The Court is persuaded that Plaintiff's claims against Defendant Baylor are not time-barred on their face. Plaintiff's Original and First-Amended Complaints did not contain the negligence claims she now asserts. See ECF Nos. 1 & 6 (Original and First Amended Complaints naming only Baylor University as a defendant and identifying a single claim, which was for Title IX Retaliation). The negligence claims and Defendant Woodson were new additions to Plaintiff's Second Amended Complaint. ECF No. 24. Defendants correctly note that claims will only relate back when they “arise from the same core facts as the timely filed claims.” ECF No. 34 at 6 (citing Mayle v. Felix, 545 U.S. 644, 657 (2005)). While Defendants point to facts and causes of action that were added to Plaintiff's Second Amended Complaint, all the conduct to which Plaintiff points arose from the same core facts of Defendant Boland allegedly attempting to engage Plaintiff in an improper relationship, Defendant Baylor denying Plaintiff a tryout, and Defendant Baylor allegedly mishandling the investigation. Fed.R.Civ.P. 15(c)(1)(B). Under Rule 15(c), this is sufficient for the Second Amended Complaint to relate back to the original complaint as to Defendant Baylor.

While Plaintiff's claims against Defendant Woodson do not relate back, they are not time-barred on the face of the pleading. The first mention of Defendant Woodson and any alleged conduct by him is in Plaintiff's Second Amended Complaint, which was filed on August 5, 2022. Compare ECF No. 24, ¶¶ 2, 13, 22, 25, 27-30, 58, 62, 65, & 69, with ECF Nos. 1 & 6. While the general factual basis of Plaintiff's Second Amended Complaint is the same as the earlier complaints, Defendant Woodson's alleged involvement was never mentioned before the Second Amended Complaint. ECF No. 24. That prevents the relation back of claims against Defendant Woodson and requires any allegedly negligent conduct by Defendant Woodson to occur on or after August 5, 2020. See Tex. Civ. Prac. & Rem. Code § 16.003 (applying a two-year statute of limitations to claims for personal injury). At least some of the alleged conduct by Defendant Woodson might have occurred within two years of filing the Second Amended Complaint. ECF No. 24 at ¶¶ 80 & 82 (referring to alleged conduct by Defendant Woodson that occurred after Defendant Boland resigned without specifying a specific date). As these claims are couched as negligence claims for which Plaintiff claims personal injury damages, the Court cannot say at the pleading stage that these claims are governed by the one-year statute of limitations for defamation or that these claims are otherwise time-barred on the face of the pleadings. The Court recommends that this ground of Defendants' Motion be DENIED.

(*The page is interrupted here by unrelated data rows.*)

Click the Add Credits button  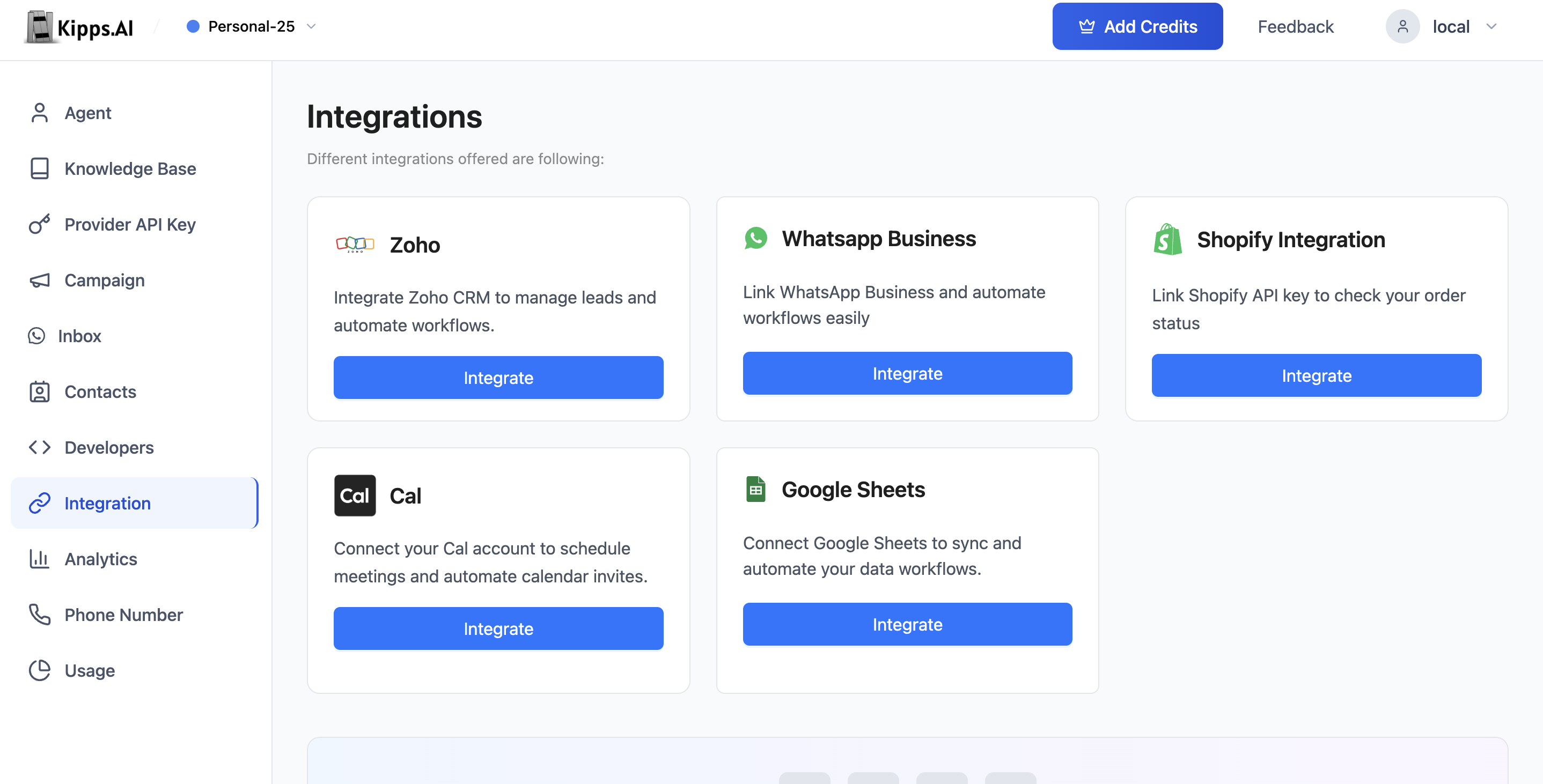[1137, 26]
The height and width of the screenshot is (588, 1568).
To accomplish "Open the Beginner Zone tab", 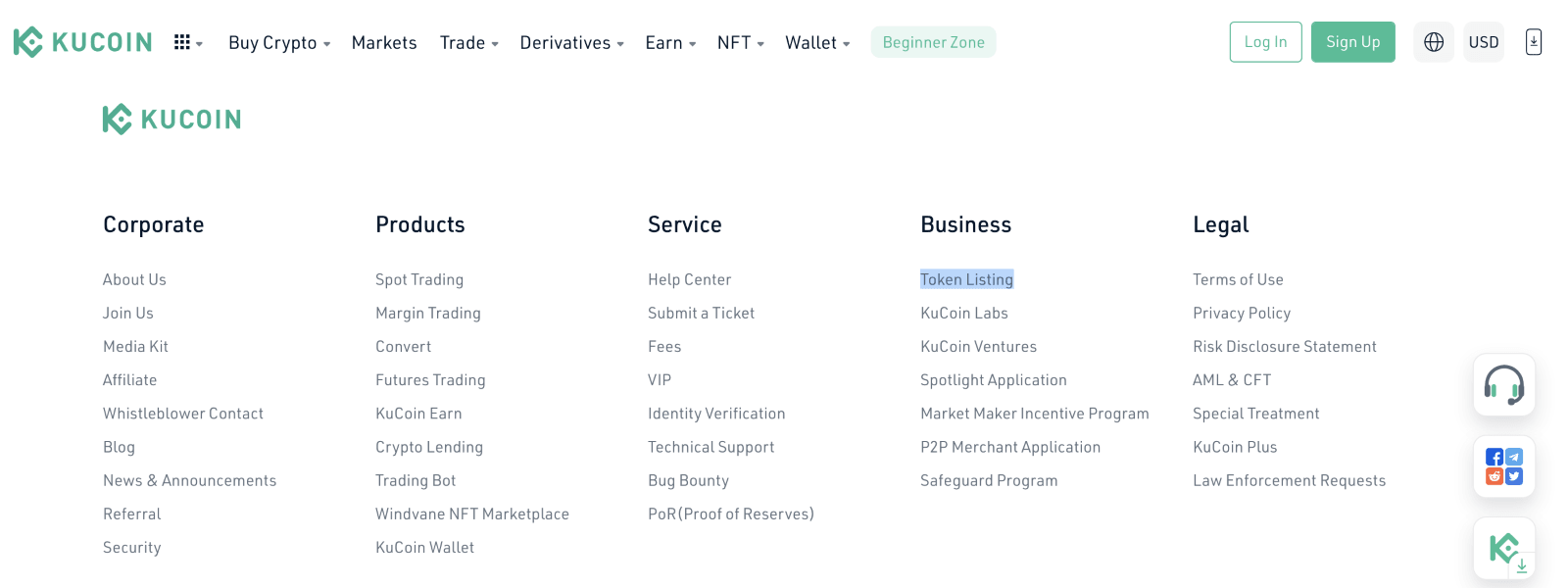I will pyautogui.click(x=933, y=42).
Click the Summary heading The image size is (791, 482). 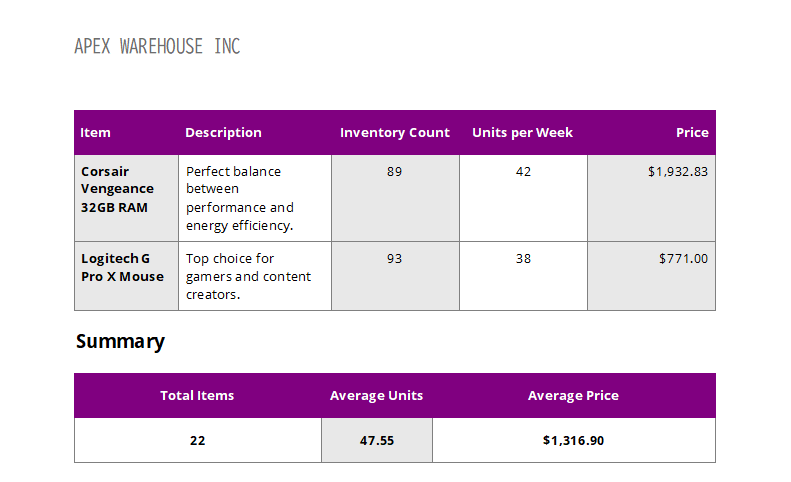pos(120,342)
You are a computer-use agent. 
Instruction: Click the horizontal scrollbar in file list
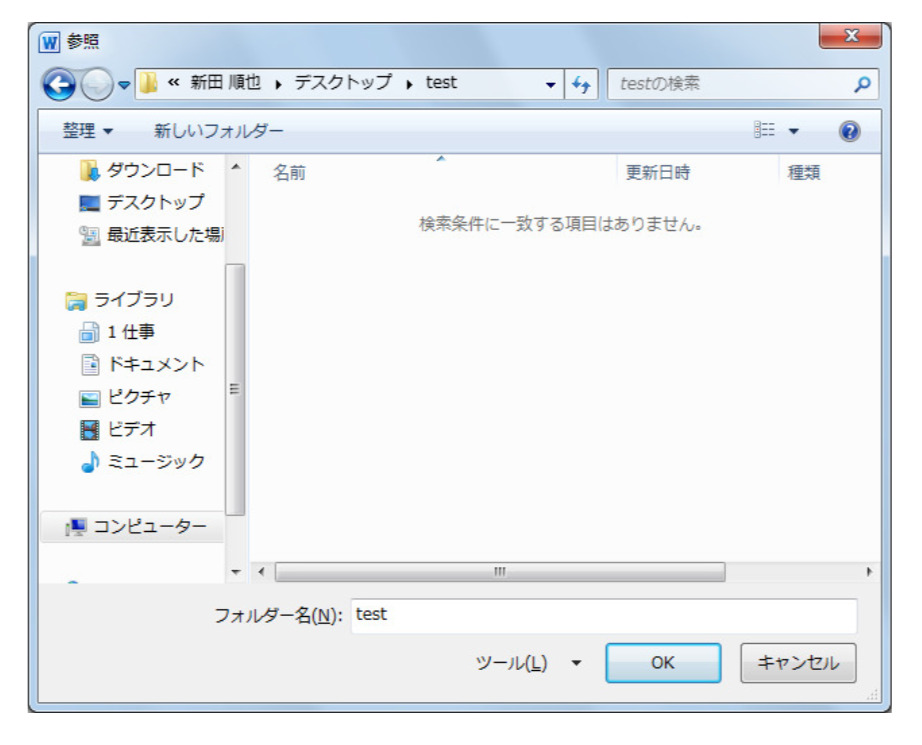[x=500, y=572]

B. Plaintiff's Failed to Identify a Legal Duty for her Negligence Claims Against Defendants Baylor and Woodson.

Defendants also contend that they owed no legal duty that could support Plaintiff's negligence claims. They contend that there's no special relationship that creates a duty and that Texas courts have declined to find no general duty exists between a private university and its students. See Boyd v. Tex. Christian Univ., Inc., 8 S.W.3d 758, 760 (Tex. App.-Fort Worth 1999, no writ) (holding that as a matter of law a private university does not owe a duty to provide a safe environment to students at an off-campus event not sponsored by the university); see also Jane Doe 1, et al. v. Baylor Univ., 240 F.Supp.3d 646, 666-67 (W.D. Tex. 2017) (dismissing claims under the general rule that a university has no general duty to protect its students). Finally, Defendants point out that there is no general duty giving rise to a negligent hiring, training, retention, or supervision claim and that Plaintiff failed to plead facts supporting any such claims. Castillo v. Gared, Inc., 1 S.W.3d 781, 786 (Tex. App.-Houston [1st Dist.] 1999, pet. denied); see Wal-Mart Stores, Inc. v. Sanchez, No. 04-02-00458-CV, 2003 WL 21338174, at *5 (Tex. App.-San Antonio 2003) (citing LaBella v. Charlie Thomas, Inc., 942 S.W.2d 127, 137 (Tex. App.-Amarillo 1997, writ denied)); see also Doe 1, 240 F.Supp.3d at 667.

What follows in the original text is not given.